** BEGIN Record list **

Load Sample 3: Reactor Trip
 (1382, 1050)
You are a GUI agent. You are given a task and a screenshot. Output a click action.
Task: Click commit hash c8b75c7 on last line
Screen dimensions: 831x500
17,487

** END Record list **

_Prompt_: Rename "commit hash" to "revision ID" throughout the rows above and reproduce all of their lines with no other change.

_Expected output_:
Load Sample 3: Reactor Trip
 (1382, 1050)
You are a GUI agent. You are given a task and a screenshot. Output a click action.
Task: Click revision ID c8b75c7 on last line
Screen dimensions: 831x500
17,487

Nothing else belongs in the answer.